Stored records
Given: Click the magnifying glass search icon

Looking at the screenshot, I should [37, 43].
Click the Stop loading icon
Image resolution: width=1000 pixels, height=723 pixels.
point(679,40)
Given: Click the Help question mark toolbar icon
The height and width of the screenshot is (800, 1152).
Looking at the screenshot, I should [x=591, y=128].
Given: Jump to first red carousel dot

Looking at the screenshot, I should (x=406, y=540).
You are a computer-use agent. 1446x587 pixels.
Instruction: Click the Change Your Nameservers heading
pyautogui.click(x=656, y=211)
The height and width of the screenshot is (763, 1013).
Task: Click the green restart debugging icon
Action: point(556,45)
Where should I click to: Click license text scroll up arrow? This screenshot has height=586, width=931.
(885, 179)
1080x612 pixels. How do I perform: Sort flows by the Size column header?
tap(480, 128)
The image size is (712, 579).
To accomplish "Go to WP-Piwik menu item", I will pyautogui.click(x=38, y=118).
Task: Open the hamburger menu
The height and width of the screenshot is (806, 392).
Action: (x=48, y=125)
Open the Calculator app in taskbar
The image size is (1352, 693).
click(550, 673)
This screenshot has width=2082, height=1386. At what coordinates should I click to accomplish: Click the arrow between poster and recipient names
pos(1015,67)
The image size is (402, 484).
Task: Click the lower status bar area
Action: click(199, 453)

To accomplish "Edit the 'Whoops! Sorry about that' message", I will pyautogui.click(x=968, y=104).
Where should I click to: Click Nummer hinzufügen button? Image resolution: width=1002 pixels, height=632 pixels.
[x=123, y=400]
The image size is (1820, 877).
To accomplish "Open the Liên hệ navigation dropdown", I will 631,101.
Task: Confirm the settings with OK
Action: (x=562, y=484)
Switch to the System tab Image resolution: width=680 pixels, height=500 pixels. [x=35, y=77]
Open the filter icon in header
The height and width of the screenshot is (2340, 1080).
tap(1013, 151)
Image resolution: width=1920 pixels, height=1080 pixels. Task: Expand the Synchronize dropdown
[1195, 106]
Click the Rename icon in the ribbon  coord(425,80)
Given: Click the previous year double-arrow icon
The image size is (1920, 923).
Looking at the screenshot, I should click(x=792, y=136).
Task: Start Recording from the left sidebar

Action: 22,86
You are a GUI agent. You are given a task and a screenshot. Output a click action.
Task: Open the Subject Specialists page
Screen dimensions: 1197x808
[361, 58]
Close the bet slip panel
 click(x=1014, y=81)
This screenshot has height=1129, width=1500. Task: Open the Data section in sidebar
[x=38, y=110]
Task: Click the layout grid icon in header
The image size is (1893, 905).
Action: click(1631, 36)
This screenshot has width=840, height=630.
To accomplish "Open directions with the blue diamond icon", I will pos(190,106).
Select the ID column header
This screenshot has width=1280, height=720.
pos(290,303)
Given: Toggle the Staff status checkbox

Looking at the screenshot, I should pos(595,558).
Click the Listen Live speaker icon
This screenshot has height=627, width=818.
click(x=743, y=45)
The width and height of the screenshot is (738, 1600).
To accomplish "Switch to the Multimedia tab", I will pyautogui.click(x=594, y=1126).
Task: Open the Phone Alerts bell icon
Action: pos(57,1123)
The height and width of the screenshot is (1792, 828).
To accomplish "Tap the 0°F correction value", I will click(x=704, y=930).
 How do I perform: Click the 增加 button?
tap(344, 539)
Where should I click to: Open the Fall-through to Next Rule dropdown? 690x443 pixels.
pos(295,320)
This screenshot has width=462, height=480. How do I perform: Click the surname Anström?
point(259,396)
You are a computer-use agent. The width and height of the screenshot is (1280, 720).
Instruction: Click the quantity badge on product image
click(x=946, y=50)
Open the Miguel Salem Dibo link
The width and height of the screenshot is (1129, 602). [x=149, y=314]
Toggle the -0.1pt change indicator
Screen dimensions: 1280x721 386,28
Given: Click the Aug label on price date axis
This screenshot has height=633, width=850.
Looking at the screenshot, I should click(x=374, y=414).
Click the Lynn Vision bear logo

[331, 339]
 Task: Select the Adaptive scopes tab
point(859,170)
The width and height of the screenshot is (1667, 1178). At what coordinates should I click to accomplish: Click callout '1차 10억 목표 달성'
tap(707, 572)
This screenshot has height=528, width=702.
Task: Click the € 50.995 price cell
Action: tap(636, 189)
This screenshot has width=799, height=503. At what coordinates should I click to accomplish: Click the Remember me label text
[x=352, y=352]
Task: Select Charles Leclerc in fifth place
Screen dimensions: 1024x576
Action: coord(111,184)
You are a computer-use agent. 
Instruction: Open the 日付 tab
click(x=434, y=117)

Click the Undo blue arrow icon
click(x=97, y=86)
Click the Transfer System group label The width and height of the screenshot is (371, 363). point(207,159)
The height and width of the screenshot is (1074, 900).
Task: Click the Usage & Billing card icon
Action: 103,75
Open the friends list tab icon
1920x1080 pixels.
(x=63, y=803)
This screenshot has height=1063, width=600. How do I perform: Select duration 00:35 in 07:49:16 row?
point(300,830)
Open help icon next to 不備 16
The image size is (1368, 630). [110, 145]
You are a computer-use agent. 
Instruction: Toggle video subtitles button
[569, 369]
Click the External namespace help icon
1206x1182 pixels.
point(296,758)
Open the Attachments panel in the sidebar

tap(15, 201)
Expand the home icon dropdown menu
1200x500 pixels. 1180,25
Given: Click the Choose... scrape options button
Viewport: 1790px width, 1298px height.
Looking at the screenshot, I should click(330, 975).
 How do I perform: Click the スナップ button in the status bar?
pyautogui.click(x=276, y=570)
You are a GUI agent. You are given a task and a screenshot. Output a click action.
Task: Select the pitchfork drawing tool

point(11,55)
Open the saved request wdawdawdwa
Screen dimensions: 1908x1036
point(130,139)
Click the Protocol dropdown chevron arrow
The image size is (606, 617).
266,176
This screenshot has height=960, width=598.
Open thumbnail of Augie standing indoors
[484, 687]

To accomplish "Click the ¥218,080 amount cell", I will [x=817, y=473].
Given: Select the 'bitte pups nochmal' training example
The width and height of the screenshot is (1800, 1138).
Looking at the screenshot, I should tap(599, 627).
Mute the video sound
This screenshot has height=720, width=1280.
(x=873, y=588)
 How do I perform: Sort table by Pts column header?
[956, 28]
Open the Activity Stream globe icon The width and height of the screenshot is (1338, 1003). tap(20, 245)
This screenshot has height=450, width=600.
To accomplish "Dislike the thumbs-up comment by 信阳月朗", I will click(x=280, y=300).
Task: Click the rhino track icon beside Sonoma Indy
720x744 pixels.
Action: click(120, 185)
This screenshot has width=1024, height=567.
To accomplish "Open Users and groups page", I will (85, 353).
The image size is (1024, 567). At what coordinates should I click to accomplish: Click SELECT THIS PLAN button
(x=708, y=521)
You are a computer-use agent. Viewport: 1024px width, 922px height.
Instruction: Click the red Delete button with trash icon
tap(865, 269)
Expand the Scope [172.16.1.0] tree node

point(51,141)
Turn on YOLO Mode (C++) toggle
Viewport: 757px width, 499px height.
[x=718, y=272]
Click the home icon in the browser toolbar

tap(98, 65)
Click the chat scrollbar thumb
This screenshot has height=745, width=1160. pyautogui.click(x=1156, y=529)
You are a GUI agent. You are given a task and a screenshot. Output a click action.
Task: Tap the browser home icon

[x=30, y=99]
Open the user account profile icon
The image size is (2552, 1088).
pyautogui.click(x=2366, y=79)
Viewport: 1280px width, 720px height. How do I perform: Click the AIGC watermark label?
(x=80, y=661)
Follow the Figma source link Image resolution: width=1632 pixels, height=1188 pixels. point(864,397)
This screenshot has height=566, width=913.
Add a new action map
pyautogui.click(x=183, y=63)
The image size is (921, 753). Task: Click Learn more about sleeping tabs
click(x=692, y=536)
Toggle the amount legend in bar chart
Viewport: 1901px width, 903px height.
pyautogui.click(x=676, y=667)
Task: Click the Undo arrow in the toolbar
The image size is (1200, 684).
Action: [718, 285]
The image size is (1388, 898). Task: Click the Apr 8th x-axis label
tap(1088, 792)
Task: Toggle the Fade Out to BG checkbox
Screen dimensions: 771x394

Task instructions> Which lines in the records contain the word "page"? Copy each one.

Solution for this problem>
Task: Open the Subject Specialists page
To accomplish "Open Users and groups page", I will (85, 353).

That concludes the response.